:: Dataset entries ::

● ● ● ● ● ● ●

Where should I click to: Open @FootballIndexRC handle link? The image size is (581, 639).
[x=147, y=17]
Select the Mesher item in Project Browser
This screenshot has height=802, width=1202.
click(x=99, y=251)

● ● ● ● ● ● ●

Reproduce every one of the rows above word for word, in the same order.

:: Exercise output ::
Where should I click to: Open @FootballIndexRC handle link? The image size is (581, 639).
[x=147, y=17]
Select the Mesher item in Project Browser
This screenshot has height=802, width=1202.
click(x=99, y=251)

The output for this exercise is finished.